Collected data entries:
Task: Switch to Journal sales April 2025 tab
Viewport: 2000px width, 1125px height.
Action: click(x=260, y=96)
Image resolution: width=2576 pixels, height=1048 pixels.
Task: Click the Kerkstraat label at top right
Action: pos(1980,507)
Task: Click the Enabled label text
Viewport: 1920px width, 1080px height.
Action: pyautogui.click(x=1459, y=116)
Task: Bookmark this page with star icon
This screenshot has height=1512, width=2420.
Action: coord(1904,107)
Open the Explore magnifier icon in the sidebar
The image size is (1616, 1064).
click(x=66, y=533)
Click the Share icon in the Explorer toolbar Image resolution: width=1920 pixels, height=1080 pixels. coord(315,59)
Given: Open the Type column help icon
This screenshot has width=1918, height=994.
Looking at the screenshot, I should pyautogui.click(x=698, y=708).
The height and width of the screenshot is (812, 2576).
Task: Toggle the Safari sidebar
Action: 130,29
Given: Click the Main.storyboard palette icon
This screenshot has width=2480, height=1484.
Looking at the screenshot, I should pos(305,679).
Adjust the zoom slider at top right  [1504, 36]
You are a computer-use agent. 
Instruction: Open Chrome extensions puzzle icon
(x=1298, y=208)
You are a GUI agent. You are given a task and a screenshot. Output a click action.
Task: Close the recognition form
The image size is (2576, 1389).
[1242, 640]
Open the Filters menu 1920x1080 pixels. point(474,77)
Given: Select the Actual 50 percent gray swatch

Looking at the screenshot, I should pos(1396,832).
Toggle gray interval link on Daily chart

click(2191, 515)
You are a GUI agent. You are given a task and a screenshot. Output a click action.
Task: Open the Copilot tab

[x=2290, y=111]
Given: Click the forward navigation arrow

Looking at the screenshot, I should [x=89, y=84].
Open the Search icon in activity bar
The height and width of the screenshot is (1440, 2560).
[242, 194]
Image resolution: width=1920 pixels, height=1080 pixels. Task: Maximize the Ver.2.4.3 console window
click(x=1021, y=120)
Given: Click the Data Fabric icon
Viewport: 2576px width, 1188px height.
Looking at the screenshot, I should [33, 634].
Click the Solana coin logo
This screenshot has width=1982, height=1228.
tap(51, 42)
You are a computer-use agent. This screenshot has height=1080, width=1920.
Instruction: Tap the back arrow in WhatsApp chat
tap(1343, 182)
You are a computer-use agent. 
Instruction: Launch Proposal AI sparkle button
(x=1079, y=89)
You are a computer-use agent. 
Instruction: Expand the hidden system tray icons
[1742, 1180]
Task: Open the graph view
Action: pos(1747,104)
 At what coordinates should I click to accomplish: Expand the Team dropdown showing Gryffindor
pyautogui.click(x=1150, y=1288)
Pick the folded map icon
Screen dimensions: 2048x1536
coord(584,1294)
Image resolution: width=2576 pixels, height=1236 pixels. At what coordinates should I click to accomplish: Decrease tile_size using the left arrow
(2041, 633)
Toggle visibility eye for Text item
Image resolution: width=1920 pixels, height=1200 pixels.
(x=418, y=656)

* [WHAT YOU WILL DO]: All records shown above must be set down again verbatim.

* [SOLUTION]:
Task: Switch to Journal sales April 2025 tab
Viewport: 2000px width, 1125px height.
Action: click(x=260, y=96)
Image resolution: width=2576 pixels, height=1048 pixels.
Task: Click the Kerkstraat label at top right
Action: pos(1980,507)
Task: Click the Enabled label text
Viewport: 1920px width, 1080px height.
Action: pyautogui.click(x=1459, y=116)
Task: Bookmark this page with star icon
This screenshot has height=1512, width=2420.
Action: coord(1904,107)
Open the Explore magnifier icon in the sidebar
The image size is (1616, 1064).
click(x=66, y=533)
Click the Share icon in the Explorer toolbar Image resolution: width=1920 pixels, height=1080 pixels. coord(315,59)
Given: Open the Type column help icon
This screenshot has width=1918, height=994.
Looking at the screenshot, I should pyautogui.click(x=698, y=708).
The height and width of the screenshot is (812, 2576).
Task: Toggle the Safari sidebar
Action: 130,29
Given: Click the Main.storyboard palette icon
This screenshot has width=2480, height=1484.
Looking at the screenshot, I should pos(305,679).
Adjust the zoom slider at top right  [1504, 36]
You are a computer-use agent. 
Instruction: Open Chrome extensions puzzle icon
(x=1298, y=208)
You are a GUI agent. You are given a task and a screenshot. Output a click action.
Task: Close the recognition form
The image size is (2576, 1389).
[1242, 640]
Open the Filters menu 1920x1080 pixels. point(474,77)
Given: Select the Actual 50 percent gray swatch

Looking at the screenshot, I should pos(1396,832).
Toggle gray interval link on Daily chart

click(2191, 515)
You are a GUI agent. You are given a task and a screenshot. Output a click action.
Task: Open the Copilot tab

[x=2290, y=111]
Given: Click the forward navigation arrow

Looking at the screenshot, I should [x=89, y=84].
Open the Search icon in activity bar
The height and width of the screenshot is (1440, 2560).
[242, 194]
Image resolution: width=1920 pixels, height=1080 pixels. Task: Maximize the Ver.2.4.3 console window
click(x=1021, y=120)
Given: Click the Data Fabric icon
Viewport: 2576px width, 1188px height.
Looking at the screenshot, I should [33, 634].
Click the Solana coin logo
This screenshot has width=1982, height=1228.
tap(51, 42)
You are a computer-use agent. This screenshot has height=1080, width=1920.
Instruction: Tap the back arrow in WhatsApp chat
tap(1343, 182)
You are a computer-use agent. 
Instruction: Launch Proposal AI sparkle button
(x=1079, y=89)
You are a computer-use agent. 
Instruction: Expand the hidden system tray icons
[1742, 1180]
Task: Open the graph view
Action: pos(1747,104)
 At what coordinates should I click to accomplish: Expand the Team dropdown showing Gryffindor
pyautogui.click(x=1150, y=1288)
Pick the folded map icon
Screen dimensions: 2048x1536
coord(584,1294)
Image resolution: width=2576 pixels, height=1236 pixels. At what coordinates should I click to accomplish: Decrease tile_size using the left arrow
(2041, 633)
Toggle visibility eye for Text item
Image resolution: width=1920 pixels, height=1200 pixels.
(x=418, y=656)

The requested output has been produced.